Die Wortwahl „neue Normalität“ will uns dazu verführen die Einschränkungen durch das neue Corona-Virus Sars-cov-2 als „normal und alltäglich“ zu empfinden. Auf subtile Weise sind wir von einer kurzfristig angelegten „Achtsamkeitsübung“, zur Vermeidung von Ansteckungen mit dem neuen Corona Virus, in einem andauernden Ausnahmezustand gelandet. Das dramatische daran ist, wir lernen mit Doublebinds (ein Begriff aus der Psychologie), doppelten Botschaften zu leben. Es gibt die verbal vermittelten Botschaften von Politikern, wir möchten uns bitte mit Alltagsmasken und Abstand weiterhin ganz normal verhalten und solidarisch sein… In Supermärkten, Einkaufszentren und Gaststätten stehen Schilder mit Doublebindbotschaften: „Bleibt auf Distanz aber seid euch nah…“oder „Mit Abstand und Maske seid ihr mir am liebsten“… oder, wie in einem großen Modehaus per Lautsprecher mit der Schlussbotschaft…„und vergesst nicht, wir sind uns im Herzen nah…“
Doublebinds wirken destruktiv und verwirrend! Verbal ausgedrückte Nähe wird von nonverbal, körperlich ausgedrückter Distanz begleitet. Auch wenn unser Verstand das „weiß“ wenn wir die Regeln befolgen, ist das für unser Nervensystem ein Stressfaktor. Denn wir lesen die Mimik unserer Mitmenschen um uns im Kontakt zu orientieren: „Mit wem habe ich es zu tun?“ Wir sind auf klare Wahrnehmung angewiesen um uns körperlich und seelisch wohl zu fühlen. Doublebind-Botschaften sind nicht nur für uns persönlich sondern für die ganze Gesellschaft verheerend.
Absender von Doublebind Botschaften stellen sich gerne als besonders großmütig, liebevoll und nur auf das Wohlergehen der anderen ausgerichtet dar. „Ich tue das doch nur für dich/euch….“ Dazu kommt häufig noch das Verbot ein bestimmtes Thema überhaupt anzusprechen.

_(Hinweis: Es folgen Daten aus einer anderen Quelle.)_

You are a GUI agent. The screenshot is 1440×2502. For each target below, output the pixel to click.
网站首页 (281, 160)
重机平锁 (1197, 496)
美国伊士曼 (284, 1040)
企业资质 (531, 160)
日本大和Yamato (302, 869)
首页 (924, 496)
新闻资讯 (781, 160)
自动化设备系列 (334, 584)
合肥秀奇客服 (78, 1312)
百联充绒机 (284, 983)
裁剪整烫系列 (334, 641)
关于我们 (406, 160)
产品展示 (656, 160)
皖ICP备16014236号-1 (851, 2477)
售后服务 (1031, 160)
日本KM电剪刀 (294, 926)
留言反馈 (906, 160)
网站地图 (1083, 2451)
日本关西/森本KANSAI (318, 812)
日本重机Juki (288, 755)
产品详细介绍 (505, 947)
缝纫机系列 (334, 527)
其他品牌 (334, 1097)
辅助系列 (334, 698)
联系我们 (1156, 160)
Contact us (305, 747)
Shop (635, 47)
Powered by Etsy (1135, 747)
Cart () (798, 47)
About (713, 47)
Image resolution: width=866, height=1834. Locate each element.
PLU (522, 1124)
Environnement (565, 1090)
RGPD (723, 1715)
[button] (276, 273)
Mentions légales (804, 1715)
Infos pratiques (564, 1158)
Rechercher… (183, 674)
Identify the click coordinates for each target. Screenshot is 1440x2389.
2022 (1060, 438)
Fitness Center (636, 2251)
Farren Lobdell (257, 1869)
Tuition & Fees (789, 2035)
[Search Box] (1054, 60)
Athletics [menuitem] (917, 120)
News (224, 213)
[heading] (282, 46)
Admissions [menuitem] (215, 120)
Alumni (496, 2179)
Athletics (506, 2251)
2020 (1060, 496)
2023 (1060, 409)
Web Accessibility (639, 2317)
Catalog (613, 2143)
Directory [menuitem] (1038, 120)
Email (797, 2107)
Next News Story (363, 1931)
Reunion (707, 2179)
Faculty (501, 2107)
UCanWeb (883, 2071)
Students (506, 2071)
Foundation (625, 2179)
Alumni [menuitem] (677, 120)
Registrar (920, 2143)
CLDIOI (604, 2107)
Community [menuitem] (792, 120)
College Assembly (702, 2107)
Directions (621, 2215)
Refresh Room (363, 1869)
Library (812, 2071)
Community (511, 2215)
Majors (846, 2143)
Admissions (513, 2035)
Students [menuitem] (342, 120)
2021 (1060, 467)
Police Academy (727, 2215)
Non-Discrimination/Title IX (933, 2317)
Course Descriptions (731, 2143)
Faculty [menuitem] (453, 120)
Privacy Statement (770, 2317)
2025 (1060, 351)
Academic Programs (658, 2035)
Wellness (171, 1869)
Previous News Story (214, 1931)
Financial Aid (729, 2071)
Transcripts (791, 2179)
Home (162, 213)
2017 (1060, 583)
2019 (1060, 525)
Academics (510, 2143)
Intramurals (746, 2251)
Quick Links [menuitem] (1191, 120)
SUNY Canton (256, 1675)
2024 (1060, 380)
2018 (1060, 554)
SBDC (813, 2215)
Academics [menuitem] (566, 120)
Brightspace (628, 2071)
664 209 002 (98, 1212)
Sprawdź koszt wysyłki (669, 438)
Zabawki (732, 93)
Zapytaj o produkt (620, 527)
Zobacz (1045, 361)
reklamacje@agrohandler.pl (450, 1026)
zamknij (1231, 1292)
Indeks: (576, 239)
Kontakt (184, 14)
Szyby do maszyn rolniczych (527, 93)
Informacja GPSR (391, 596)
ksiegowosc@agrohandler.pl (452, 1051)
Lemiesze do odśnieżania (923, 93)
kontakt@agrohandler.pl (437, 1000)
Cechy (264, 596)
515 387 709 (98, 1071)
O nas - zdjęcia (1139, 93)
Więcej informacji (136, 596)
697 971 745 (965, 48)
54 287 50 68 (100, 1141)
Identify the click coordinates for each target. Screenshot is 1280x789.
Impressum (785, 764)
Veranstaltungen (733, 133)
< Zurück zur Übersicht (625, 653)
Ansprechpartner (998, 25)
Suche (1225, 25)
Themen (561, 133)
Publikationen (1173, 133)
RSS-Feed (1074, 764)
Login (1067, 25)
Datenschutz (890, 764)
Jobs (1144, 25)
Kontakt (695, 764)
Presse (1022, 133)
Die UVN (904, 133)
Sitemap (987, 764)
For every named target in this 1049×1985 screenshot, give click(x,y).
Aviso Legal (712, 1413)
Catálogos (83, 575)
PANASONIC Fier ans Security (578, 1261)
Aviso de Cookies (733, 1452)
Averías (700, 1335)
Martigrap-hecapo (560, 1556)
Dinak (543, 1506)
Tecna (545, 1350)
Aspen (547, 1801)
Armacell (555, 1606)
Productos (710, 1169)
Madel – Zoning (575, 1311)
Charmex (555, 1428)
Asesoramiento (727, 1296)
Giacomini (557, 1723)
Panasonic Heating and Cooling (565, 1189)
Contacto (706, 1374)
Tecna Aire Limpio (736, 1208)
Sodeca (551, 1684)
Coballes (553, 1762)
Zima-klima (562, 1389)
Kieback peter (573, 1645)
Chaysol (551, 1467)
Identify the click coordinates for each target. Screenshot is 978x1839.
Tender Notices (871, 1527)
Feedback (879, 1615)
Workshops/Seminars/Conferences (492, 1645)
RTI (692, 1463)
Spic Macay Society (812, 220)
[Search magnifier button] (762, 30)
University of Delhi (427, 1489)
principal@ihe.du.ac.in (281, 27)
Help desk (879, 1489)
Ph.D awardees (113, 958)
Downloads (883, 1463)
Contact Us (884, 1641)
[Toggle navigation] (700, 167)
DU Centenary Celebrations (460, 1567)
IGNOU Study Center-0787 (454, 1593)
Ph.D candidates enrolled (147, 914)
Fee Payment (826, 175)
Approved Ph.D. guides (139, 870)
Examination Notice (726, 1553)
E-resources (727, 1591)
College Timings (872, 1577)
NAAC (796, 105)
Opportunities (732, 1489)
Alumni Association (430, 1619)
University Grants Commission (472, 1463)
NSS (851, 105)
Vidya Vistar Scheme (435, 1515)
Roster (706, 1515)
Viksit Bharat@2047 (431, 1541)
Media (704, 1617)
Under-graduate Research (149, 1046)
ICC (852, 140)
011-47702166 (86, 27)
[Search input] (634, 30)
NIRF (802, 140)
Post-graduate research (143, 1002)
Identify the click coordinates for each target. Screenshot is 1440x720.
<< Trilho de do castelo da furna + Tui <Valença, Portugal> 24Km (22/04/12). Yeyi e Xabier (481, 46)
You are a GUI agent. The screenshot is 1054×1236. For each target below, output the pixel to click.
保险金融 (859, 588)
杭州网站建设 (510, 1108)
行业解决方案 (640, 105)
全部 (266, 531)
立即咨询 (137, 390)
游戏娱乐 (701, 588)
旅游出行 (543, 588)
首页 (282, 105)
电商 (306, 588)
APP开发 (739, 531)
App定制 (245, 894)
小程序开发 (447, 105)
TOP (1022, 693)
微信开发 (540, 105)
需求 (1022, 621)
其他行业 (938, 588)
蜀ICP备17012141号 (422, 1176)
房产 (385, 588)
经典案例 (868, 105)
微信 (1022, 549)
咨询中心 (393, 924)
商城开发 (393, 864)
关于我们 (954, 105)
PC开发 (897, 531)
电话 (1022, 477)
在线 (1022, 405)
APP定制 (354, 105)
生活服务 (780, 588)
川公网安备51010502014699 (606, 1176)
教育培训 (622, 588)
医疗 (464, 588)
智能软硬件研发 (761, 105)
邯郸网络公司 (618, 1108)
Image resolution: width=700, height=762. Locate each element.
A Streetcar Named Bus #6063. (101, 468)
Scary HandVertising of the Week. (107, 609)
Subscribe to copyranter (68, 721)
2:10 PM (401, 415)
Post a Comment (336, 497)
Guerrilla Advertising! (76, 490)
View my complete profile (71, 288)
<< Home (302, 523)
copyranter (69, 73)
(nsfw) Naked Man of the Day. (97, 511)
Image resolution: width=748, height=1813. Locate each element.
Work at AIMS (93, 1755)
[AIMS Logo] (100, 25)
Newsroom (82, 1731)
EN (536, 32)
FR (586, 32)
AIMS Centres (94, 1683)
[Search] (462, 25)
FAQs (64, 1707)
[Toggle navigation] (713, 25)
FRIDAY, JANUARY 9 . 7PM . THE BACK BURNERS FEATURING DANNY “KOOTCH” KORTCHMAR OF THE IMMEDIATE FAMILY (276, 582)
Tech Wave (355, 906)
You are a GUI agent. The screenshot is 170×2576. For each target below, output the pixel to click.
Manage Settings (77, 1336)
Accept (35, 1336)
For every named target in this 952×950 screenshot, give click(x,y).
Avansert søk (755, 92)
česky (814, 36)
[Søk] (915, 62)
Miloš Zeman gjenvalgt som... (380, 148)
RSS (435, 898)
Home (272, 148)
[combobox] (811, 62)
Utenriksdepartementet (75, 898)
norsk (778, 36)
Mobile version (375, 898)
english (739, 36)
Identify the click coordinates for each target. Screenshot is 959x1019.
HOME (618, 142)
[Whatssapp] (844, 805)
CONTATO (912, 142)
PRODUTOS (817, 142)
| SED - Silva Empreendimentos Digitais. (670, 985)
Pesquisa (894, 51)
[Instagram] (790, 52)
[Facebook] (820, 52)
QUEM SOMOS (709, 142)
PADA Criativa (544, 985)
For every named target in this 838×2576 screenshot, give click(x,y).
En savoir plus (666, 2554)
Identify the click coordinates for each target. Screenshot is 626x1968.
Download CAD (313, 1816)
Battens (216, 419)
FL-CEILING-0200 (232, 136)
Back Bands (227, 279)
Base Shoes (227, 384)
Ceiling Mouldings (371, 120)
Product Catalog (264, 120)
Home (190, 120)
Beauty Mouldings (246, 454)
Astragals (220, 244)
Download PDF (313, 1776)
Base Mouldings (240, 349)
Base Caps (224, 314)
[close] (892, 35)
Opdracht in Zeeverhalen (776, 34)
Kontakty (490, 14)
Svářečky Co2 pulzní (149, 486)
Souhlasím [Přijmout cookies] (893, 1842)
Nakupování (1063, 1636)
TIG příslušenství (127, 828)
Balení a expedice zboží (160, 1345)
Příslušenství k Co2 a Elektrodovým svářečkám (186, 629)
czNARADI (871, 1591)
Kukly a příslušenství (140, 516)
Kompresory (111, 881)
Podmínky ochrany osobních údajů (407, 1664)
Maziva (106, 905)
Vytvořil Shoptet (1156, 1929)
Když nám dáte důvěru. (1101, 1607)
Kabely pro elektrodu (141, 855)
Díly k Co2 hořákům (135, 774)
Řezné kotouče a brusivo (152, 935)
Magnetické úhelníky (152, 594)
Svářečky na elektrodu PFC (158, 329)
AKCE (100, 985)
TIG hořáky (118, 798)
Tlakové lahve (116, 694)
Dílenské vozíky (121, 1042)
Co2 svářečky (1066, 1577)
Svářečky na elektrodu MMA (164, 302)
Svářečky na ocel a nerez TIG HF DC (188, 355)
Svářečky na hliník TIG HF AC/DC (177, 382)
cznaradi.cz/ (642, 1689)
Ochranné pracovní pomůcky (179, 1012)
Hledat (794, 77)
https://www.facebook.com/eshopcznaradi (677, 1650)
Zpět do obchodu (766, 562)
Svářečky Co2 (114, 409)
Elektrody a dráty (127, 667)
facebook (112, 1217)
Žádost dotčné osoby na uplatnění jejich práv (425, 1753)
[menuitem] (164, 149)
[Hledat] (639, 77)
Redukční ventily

Jedes Mal, wenn Empfänger von Doublebinds versuchen die Situation zu entwirren, versichert man ihnen, sie irrten sich in ihrer Wahrnehmung und man wolle ja „nur ihr Bestes“.
Damit wächst die Verwirrung! Doublebinds traumatisieren, weil die Empfänger keine Möglichkeit haben, Klarheit über sich und ihre Wahrnehmungen zu erlangen. Doublebind-Botschaften erzeugen tiefe Gräben in zwischenmenschlichen Beziehungen und die in Corona-Zeiten so gerne beschworene „Solidarität“ wird brüchig wenn Menschen sich gegenseitig misstrauisch beobachten, beschimpfen oder gar denunzieren wenn sich jemand nicht an die Regeln hält.
Seit Monaten werden wir in den Medien überflutet mit beängstigenden Nachrichten und laufen Gefahr immer mehr aus der Balance zu geraten. Unabhängig davon, ob wir etwas bedrohliches real erleben oder es in Form von Bildern und Nachrichten sehen und hören, unser menschliches Nervensystem reagiert mit den gleichen uralten Reflexen wie sie auch jedes Säugetier bei Bedrohung hat. Es versucht sich zu orientieren: „Wo ist die Gefahr?“ „ Kann ich mich gegen die Gefahr verteidigen?“ „Kann ich flüchten?“ Wenn keine dieser Optionen möglich ist (außer natürlich das Gerät abzuschalten oder die Zeitung wegzulegen und auf weitere Nachrichten zu verzichten) dann bleibt nur der „innere Shutdown“: Das Verharren in einer Position der Ohnmacht, verbunden mit der Hoffnung, dass die Gefahr irgendwann vorübergeht. Übertragen auf die Coronazeit bedeutet das, je öfter wir diese mediale Überflutung über uns ergehen lassen, umso schwieriger wird es der (irrationalen) Angst etwas entgegen zu setzen.